> _TRY IT_
From the entries below, return only the lines starting at the one that contains "Open Tất cả" and ending at the one that contains "The height and width of the screenshot is (1058, 2042).", exactly as they stand.

> _WORKING DATA_
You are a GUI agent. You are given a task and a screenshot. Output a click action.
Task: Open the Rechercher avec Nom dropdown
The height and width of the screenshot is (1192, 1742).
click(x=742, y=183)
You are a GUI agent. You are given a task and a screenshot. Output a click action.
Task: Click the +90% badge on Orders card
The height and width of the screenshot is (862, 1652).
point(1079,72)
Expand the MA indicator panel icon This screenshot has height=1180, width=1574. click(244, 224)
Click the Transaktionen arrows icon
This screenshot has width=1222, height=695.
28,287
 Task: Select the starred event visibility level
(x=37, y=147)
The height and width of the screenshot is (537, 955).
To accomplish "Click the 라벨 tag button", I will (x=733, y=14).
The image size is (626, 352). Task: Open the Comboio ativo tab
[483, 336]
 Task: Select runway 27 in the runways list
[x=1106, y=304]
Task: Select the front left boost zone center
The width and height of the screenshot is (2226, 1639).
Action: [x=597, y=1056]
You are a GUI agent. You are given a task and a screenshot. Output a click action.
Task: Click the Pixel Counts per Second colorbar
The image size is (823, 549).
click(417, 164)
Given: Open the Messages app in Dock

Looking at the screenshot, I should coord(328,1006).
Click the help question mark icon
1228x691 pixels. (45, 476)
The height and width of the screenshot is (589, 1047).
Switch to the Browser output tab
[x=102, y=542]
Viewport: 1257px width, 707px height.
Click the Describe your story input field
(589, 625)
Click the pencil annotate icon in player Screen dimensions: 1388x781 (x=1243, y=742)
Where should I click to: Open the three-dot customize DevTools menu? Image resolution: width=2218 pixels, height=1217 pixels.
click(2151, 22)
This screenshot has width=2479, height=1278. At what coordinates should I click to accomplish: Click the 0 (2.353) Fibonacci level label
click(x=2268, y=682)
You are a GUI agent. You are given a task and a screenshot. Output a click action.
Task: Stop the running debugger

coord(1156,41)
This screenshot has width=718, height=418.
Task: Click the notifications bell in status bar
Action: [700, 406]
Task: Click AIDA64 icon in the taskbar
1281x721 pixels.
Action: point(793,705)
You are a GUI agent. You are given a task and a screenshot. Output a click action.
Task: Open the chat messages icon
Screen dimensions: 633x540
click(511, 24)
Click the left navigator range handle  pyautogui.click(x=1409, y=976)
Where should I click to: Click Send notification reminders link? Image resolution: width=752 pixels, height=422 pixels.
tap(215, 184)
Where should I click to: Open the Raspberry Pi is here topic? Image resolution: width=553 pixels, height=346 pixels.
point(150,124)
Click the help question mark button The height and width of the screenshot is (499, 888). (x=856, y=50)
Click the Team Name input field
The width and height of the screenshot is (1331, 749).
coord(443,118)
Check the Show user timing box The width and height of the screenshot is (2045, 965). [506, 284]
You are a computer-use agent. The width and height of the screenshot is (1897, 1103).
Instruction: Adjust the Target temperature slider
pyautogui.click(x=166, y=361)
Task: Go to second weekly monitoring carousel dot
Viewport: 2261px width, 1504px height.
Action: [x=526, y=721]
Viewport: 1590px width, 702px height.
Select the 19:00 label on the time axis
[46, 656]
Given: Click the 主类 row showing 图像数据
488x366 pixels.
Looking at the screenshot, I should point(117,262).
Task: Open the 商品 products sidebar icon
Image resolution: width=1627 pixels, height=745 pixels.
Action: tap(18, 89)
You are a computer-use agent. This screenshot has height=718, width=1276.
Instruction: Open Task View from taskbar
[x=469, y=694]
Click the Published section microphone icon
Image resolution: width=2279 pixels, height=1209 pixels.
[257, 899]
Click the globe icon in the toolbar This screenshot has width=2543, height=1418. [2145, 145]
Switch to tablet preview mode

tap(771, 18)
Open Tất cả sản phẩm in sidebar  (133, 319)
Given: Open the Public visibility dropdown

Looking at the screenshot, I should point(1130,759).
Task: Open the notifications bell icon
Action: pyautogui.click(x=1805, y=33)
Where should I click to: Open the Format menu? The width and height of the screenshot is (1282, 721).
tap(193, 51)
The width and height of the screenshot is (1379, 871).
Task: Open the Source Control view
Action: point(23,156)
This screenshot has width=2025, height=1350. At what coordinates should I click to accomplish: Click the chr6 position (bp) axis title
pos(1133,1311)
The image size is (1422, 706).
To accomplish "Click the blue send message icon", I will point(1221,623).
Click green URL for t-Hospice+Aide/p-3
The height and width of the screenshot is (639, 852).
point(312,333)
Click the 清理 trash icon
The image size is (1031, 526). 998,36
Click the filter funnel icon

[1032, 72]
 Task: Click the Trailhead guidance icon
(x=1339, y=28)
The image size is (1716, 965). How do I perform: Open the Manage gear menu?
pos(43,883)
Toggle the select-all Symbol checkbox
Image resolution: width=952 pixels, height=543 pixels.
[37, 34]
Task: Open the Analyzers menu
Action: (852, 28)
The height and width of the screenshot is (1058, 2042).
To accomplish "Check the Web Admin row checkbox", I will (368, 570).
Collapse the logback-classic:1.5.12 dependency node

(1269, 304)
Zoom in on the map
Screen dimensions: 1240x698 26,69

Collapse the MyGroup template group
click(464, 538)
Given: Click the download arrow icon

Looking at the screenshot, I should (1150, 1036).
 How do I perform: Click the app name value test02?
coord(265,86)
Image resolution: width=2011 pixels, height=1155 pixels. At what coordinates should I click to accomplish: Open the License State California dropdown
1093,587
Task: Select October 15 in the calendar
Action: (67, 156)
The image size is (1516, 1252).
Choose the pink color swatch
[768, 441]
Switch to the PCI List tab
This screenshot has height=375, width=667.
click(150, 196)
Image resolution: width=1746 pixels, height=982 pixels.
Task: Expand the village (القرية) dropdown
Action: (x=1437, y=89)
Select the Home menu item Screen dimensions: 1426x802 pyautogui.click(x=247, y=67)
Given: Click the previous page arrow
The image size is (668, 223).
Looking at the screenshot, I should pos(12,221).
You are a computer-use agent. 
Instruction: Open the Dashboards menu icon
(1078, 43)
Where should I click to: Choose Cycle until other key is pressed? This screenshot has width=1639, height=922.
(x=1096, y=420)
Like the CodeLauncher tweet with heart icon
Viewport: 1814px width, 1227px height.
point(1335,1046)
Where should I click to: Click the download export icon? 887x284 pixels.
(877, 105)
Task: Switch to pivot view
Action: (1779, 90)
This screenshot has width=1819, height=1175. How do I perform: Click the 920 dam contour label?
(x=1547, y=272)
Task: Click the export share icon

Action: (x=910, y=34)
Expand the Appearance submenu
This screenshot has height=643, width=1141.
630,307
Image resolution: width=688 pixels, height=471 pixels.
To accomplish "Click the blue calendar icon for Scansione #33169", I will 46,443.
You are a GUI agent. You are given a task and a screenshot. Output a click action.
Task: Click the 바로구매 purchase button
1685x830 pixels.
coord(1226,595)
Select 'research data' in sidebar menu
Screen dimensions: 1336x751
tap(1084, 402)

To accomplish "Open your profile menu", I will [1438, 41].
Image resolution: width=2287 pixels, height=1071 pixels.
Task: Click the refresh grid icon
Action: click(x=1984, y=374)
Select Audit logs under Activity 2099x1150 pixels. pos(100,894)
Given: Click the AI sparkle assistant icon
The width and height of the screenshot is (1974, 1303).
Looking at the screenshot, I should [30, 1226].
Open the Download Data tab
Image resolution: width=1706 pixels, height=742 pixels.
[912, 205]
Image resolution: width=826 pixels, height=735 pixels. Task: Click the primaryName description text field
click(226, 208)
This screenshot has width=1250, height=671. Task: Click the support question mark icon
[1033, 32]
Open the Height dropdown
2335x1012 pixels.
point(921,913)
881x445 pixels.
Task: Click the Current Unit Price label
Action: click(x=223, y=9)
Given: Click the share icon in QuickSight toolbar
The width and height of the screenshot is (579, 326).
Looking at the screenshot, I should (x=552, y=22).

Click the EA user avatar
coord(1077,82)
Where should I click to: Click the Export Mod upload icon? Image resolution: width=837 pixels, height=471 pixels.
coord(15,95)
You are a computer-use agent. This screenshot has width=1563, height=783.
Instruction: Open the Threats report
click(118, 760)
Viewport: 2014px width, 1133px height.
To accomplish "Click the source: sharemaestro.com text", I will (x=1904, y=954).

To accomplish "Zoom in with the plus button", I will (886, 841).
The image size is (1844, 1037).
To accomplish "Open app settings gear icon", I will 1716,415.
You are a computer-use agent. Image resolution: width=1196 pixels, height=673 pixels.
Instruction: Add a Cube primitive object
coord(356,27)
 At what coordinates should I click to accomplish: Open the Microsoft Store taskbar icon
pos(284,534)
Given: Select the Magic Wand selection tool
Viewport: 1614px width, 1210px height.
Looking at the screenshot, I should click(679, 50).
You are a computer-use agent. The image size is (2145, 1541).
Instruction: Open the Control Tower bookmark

> _RESPONSE_
Open Tất cả sản phẩm in sidebar  (133, 319)
Given: Open the Public visibility dropdown

Looking at the screenshot, I should point(1130,759).
Task: Open the notifications bell icon
Action: pyautogui.click(x=1805, y=33)
Where should I click to: Open the Format menu? The width and height of the screenshot is (1282, 721).
tap(193, 51)
The width and height of the screenshot is (1379, 871).
Task: Open the Source Control view
Action: point(23,156)
This screenshot has width=2025, height=1350. At what coordinates should I click to accomplish: Click the chr6 position (bp) axis title
pos(1133,1311)
The image size is (1422, 706).
To accomplish "Click the blue send message icon", I will point(1221,623).
Click green URL for t-Hospice+Aide/p-3
The height and width of the screenshot is (639, 852).
point(312,333)
Click the 清理 trash icon
The image size is (1031, 526). 998,36
Click the filter funnel icon

[1032, 72]
 Task: Click the Trailhead guidance icon
(x=1339, y=28)
The image size is (1716, 965). How do I perform: Open the Manage gear menu?
pos(43,883)
Toggle the select-all Symbol checkbox
Image resolution: width=952 pixels, height=543 pixels.
[37, 34]
Task: Open the Analyzers menu
Action: (852, 28)
The height and width of the screenshot is (1058, 2042).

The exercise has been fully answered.